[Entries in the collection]
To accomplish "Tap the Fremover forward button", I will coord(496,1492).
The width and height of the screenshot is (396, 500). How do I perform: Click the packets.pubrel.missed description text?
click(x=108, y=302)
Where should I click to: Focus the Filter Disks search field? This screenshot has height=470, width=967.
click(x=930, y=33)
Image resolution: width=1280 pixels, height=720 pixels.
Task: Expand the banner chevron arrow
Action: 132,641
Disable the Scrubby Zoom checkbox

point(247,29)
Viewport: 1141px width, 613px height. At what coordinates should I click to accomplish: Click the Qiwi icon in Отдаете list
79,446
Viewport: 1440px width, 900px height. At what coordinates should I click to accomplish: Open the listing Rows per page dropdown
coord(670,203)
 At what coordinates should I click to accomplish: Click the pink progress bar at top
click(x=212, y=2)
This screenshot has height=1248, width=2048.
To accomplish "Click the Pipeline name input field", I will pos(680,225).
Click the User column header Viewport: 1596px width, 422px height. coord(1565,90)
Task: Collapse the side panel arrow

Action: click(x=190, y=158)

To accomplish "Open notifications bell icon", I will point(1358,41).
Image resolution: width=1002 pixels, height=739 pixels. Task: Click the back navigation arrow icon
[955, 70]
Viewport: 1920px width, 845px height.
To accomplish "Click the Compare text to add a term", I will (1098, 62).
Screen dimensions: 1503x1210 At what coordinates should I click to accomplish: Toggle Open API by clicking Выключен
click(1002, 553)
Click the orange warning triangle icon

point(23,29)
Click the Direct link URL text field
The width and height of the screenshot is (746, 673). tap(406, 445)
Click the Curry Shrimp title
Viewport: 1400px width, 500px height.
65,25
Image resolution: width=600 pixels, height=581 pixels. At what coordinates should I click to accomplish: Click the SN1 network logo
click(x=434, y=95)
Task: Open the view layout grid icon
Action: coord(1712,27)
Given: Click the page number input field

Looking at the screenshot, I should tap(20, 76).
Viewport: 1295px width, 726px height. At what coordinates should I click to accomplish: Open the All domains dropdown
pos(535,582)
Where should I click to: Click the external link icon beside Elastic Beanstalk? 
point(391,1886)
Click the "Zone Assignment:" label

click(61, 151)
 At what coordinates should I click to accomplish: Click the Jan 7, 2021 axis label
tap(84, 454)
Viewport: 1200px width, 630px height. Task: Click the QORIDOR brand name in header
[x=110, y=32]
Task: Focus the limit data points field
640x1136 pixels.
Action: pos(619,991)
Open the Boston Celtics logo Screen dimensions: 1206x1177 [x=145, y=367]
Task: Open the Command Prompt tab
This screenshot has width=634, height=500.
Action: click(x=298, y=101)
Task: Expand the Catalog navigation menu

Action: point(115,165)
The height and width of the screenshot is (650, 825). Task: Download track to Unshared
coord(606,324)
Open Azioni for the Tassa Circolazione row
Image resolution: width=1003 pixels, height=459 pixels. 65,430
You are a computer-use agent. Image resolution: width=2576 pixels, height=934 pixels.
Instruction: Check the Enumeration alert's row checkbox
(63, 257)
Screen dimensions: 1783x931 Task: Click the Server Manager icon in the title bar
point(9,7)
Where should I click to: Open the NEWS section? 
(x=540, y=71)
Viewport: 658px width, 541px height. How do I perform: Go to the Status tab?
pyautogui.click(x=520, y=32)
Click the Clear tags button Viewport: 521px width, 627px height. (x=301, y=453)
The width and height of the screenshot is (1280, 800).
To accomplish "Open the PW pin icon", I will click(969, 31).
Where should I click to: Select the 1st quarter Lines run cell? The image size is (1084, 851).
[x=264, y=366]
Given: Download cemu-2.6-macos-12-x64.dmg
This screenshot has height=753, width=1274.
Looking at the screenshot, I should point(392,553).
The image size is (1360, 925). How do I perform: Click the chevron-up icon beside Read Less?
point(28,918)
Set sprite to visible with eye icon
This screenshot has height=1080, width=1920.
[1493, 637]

Description of the task ->
Copy out every line of the material above without changing a single character.

Solution for this task ->
To accomplish "Tap the Fremover forward button", I will coord(496,1492).
The width and height of the screenshot is (396, 500). How do I perform: Click the packets.pubrel.missed description text?
click(x=108, y=302)
Where should I click to: Focus the Filter Disks search field? This screenshot has height=470, width=967.
click(x=930, y=33)
Image resolution: width=1280 pixels, height=720 pixels.
Task: Expand the banner chevron arrow
Action: 132,641
Disable the Scrubby Zoom checkbox

point(247,29)
Viewport: 1141px width, 613px height. At what coordinates should I click to accomplish: Click the Qiwi icon in Отдаете list
79,446
Viewport: 1440px width, 900px height. At what coordinates should I click to accomplish: Open the listing Rows per page dropdown
coord(670,203)
 At what coordinates should I click to accomplish: Click the pink progress bar at top
click(x=212, y=2)
This screenshot has height=1248, width=2048.
To accomplish "Click the Pipeline name input field", I will pos(680,225).
Click the User column header Viewport: 1596px width, 422px height. coord(1565,90)
Task: Collapse the side panel arrow

Action: click(x=190, y=158)

To accomplish "Open notifications bell icon", I will point(1358,41).
Image resolution: width=1002 pixels, height=739 pixels. Task: Click the back navigation arrow icon
[955, 70]
Viewport: 1920px width, 845px height.
To accomplish "Click the Compare text to add a term", I will (1098, 62).
Screen dimensions: 1503x1210 At what coordinates should I click to accomplish: Toggle Open API by clicking Выключен
click(1002, 553)
Click the orange warning triangle icon

point(23,29)
Click the Direct link URL text field
The width and height of the screenshot is (746, 673). tap(406, 445)
Click the Curry Shrimp title
Viewport: 1400px width, 500px height.
65,25
Image resolution: width=600 pixels, height=581 pixels. At what coordinates should I click to accomplish: Click the SN1 network logo
click(x=434, y=95)
Task: Open the view layout grid icon
Action: coord(1712,27)
Given: Click the page number input field

Looking at the screenshot, I should tap(20, 76).
Viewport: 1295px width, 726px height. At what coordinates should I click to accomplish: Open the All domains dropdown
pos(535,582)
Where should I click to: Click the external link icon beside Elastic Beanstalk? 
point(391,1886)
Click the "Zone Assignment:" label

click(61, 151)
 At what coordinates should I click to accomplish: Click the Jan 7, 2021 axis label
tap(84, 454)
Viewport: 1200px width, 630px height. Task: Click the QORIDOR brand name in header
[x=110, y=32]
Task: Focus the limit data points field
640x1136 pixels.
Action: pos(619,991)
Open the Boston Celtics logo Screen dimensions: 1206x1177 [x=145, y=367]
Task: Open the Command Prompt tab
This screenshot has width=634, height=500.
Action: click(x=298, y=101)
Task: Expand the Catalog navigation menu

Action: point(115,165)
The height and width of the screenshot is (650, 825). Task: Download track to Unshared
coord(606,324)
Open Azioni for the Tassa Circolazione row
Image resolution: width=1003 pixels, height=459 pixels. 65,430
You are a computer-use agent. Image resolution: width=2576 pixels, height=934 pixels.
Instruction: Check the Enumeration alert's row checkbox
(63, 257)
Screen dimensions: 1783x931 Task: Click the Server Manager icon in the title bar
point(9,7)
Where should I click to: Open the NEWS section? 
(x=540, y=71)
Viewport: 658px width, 541px height. How do I perform: Go to the Status tab?
pyautogui.click(x=520, y=32)
Click the Clear tags button Viewport: 521px width, 627px height. (x=301, y=453)
The width and height of the screenshot is (1280, 800).
To accomplish "Open the PW pin icon", I will click(969, 31).
Where should I click to: Select the 1st quarter Lines run cell? The image size is (1084, 851).
[x=264, y=366]
Given: Download cemu-2.6-macos-12-x64.dmg
This screenshot has height=753, width=1274.
Looking at the screenshot, I should point(392,553).
The image size is (1360, 925). How do I perform: Click the chevron-up icon beside Read Less?
point(28,918)
Set sprite to visible with eye icon
This screenshot has height=1080, width=1920.
[1493, 637]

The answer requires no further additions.